Data records:
□ □ □

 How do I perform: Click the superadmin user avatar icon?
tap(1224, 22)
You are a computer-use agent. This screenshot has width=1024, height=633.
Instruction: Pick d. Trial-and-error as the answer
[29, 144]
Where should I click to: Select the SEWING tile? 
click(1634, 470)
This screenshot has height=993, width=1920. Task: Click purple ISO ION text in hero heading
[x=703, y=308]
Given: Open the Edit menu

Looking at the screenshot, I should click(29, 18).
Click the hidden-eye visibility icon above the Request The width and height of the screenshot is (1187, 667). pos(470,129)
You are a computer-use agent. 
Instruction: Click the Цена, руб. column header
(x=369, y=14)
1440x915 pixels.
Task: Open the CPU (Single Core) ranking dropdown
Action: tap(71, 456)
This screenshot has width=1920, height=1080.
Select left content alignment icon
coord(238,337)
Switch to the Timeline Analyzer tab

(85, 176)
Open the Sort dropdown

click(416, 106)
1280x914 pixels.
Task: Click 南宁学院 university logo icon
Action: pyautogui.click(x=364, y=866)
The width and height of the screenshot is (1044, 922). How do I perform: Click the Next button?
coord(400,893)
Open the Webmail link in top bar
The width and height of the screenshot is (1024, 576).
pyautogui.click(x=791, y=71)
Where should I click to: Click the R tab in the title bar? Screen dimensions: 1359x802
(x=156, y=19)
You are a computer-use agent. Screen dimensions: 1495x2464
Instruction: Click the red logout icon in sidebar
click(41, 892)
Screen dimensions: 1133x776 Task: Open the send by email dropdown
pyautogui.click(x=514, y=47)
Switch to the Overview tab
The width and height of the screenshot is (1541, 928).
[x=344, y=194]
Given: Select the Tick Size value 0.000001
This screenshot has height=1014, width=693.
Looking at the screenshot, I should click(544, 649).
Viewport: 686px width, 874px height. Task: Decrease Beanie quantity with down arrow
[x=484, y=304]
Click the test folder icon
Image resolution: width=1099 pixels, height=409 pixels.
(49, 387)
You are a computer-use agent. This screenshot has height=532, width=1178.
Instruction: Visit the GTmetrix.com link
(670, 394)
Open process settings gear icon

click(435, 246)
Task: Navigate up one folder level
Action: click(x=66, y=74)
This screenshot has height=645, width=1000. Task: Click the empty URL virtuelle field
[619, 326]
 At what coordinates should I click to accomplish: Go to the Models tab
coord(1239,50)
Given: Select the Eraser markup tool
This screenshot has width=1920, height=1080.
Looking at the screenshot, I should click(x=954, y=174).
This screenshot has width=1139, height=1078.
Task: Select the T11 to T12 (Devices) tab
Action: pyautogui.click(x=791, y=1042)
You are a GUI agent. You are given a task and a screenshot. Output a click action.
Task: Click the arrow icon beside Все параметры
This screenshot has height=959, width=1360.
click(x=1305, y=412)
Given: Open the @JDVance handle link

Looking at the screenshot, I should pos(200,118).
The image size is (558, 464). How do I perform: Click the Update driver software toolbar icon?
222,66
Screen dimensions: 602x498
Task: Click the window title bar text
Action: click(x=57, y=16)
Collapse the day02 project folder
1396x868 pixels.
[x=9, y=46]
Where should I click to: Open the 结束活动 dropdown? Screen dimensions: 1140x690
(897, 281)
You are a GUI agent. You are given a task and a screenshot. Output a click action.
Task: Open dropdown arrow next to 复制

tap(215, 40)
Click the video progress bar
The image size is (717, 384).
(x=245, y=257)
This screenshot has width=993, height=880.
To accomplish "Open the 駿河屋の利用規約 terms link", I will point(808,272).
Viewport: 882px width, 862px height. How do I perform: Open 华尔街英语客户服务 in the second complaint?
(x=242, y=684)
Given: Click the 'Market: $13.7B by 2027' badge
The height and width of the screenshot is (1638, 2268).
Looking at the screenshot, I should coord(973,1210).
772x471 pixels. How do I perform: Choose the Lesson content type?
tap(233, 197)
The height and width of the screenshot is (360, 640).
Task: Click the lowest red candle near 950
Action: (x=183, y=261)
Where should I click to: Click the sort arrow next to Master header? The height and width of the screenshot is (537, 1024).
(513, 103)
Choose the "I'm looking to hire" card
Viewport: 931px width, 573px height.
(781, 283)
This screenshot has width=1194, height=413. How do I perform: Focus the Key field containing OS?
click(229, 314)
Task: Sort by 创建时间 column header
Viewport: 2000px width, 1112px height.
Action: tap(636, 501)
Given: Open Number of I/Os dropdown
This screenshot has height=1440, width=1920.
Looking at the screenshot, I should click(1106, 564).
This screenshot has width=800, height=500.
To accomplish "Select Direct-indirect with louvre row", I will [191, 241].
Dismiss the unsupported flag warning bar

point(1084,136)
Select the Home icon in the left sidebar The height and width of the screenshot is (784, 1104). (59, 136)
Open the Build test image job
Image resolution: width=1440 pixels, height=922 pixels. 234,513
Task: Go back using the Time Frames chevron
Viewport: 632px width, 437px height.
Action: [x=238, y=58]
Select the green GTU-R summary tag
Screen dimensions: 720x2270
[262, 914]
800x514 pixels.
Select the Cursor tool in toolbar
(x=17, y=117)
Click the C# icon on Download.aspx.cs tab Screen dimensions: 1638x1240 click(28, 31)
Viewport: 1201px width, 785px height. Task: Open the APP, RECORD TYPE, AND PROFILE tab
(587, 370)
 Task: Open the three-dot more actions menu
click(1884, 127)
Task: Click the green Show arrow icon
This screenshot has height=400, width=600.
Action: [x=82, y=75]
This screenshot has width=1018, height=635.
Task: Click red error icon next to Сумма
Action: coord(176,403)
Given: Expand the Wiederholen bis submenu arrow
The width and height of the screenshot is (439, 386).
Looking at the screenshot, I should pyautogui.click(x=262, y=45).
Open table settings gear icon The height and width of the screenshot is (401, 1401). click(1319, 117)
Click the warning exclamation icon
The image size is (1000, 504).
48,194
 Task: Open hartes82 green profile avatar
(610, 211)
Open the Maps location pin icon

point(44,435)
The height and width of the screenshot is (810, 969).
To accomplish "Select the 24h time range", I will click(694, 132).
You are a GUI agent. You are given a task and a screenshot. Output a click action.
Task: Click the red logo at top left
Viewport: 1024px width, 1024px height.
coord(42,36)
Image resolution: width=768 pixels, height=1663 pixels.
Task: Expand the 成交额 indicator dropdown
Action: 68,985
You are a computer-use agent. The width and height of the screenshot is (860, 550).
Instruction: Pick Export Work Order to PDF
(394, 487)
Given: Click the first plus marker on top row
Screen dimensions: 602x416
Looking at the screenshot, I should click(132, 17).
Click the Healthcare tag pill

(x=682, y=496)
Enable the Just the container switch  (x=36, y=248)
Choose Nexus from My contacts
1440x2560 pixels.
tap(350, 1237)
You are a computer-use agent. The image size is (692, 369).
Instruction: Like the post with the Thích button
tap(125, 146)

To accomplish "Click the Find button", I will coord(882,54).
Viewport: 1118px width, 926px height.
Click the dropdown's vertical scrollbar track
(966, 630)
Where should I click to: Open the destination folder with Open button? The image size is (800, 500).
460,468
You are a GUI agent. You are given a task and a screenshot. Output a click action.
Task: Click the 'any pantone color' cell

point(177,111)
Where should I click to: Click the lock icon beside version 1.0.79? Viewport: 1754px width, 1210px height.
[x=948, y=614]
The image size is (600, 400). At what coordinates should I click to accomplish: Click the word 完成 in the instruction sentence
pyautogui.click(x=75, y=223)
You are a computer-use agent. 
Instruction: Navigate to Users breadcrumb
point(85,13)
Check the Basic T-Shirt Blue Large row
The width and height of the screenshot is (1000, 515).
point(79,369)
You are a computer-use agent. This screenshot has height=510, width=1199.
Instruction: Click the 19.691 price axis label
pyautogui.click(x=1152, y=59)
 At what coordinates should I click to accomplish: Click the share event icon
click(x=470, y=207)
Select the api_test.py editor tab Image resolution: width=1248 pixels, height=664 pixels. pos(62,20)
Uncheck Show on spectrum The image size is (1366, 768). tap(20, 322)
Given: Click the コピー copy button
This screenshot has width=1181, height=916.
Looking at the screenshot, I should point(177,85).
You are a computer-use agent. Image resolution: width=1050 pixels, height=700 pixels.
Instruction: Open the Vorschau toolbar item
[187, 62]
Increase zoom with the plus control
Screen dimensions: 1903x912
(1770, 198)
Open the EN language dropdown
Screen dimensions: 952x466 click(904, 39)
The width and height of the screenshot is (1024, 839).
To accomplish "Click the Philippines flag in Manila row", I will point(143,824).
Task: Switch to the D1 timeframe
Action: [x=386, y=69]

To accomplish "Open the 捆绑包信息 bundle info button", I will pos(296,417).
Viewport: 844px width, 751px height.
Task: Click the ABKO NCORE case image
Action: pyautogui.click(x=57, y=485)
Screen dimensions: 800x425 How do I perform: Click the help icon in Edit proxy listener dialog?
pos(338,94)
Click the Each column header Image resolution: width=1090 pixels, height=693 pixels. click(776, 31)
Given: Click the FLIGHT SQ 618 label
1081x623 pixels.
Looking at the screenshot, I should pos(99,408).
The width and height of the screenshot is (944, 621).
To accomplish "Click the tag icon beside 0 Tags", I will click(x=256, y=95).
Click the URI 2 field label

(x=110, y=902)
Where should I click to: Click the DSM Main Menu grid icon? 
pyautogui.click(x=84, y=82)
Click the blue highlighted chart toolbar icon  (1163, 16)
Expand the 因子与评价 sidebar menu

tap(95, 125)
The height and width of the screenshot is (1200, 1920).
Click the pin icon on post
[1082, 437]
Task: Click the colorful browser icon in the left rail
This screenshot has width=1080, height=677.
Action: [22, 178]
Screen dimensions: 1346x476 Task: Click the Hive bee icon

□ □ □

**Task to carry out:** Update the items starting at the line that contains "Given: Open Number of I/Os dropdown" and ending at the line that contains "Click the C#", replacing "icon" with "button" and keeping everything else unchanged.

**Answer to the problem:**
Given: Open Number of I/Os dropdown
This screenshot has height=1440, width=1920.
Looking at the screenshot, I should click(1106, 564).
This screenshot has width=800, height=500.
To accomplish "Select Direct-indirect with louvre row", I will [191, 241].
Dismiss the unsupported flag warning bar

point(1084,136)
Select the Home button in the left sidebar The height and width of the screenshot is (784, 1104). (59, 136)
Open the Build test image job
Image resolution: width=1440 pixels, height=922 pixels. 234,513
Task: Go back using the Time Frames chevron
Viewport: 632px width, 437px height.
Action: [x=238, y=58]
Select the green GTU-R summary tag
Screen dimensions: 720x2270
[262, 914]
800x514 pixels.
Select the Cursor tool in toolbar
(x=17, y=117)
Click the C# button on Download.aspx.cs tab Screen dimensions: 1638x1240 click(28, 31)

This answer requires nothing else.